Document extract.
:::

# Marbo is gone!



## HokieHWT (Dec 8, 2013)

http://www.belloflostsouls.net/2014/04/40k-astra-militarum-rumors-saying-hello.html
I'm sad again...I was hoping they would up his Demo Charge to ST10 AP2 but no, they remove him all together...who wants to trade armies?


----------



## Nacho libre (Feb 23, 2013)

I'm now going to roll up into the foetal position and cry, why did they get rid of sly Marbo?.


----------



## HokieHWT (Dec 8, 2013)

Going to agree with the article...so they can make more money on a Dataslate  He is my favorite IC in the game, total badass, doesn't care about medals just wants to kill...my man you will be missed!


----------



## Straken's_Fist (Aug 15, 2012)

Ugh..


----------



## Orochi (Jan 28, 2009)

A little reminiscent of Herohammer.

However, As a Data Slate - alongside Colonel Schuffeuar (no memory on how to spell his name), All of the said Colonel's penial legion (Fingers, Ox, Rocket Girl, etc)... there may be hope!


----------



## ntaw (Jul 20, 2012)

I'm on the likely dataslate release side of this. 

Cypher had the same thing happen to him.


----------



## Jacobite (Jan 26, 2007)

Cypher has been Codexless for years quite a while I though. If they were to remove Marbo from the IG dex so they can then release him as a dataslate, that's a bit of a low blow I'd say.


----------



## DeathKlokk (Jun 9, 2008)

Um....it's GW.


----------



## Jacobite (Jan 26, 2007)

I said it'd be a bit low, I didn't say I would be surprised


----------



## SonofVulkan (Apr 14, 2010)

Hopefully he'll be in a catachan supplement. But he'll probably be in a £9.99 download only dataslate.


----------



## Mossy Toes (Jun 8, 2009)

SonofVulkan said:


> Hopefully he'll be in a catachan supplement. But he'll probably be in a £9.99 download only dataslate.


My thoughts.

And I'm not surprised by the rumor that the Vendetta is going up to 170 points and going down to a transport capacity of 6, either. Meh--still worth the points, and I only ever put platoon command squads or special weapon squads in em anyways...

:::

Return, word for word, the stretch of the Marbo forum thread above from "Cypher has been" through "(Jun 9, 2008)".

Dataset content.
:::

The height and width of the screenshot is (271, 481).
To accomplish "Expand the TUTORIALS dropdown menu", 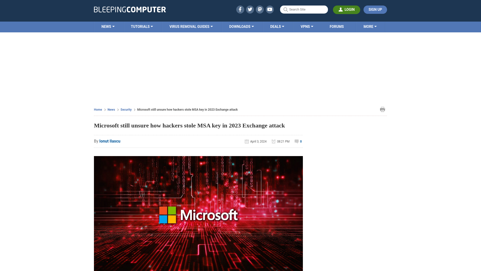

:::

Output of the exercise.
Cypher has been Codexless for years quite a while I though. If they were to remove Marbo from the IG dex so they can then release him as a dataslate, that's a bit of a low blow I'd say.


----------



## DeathKlokk (Jun 9, 2008)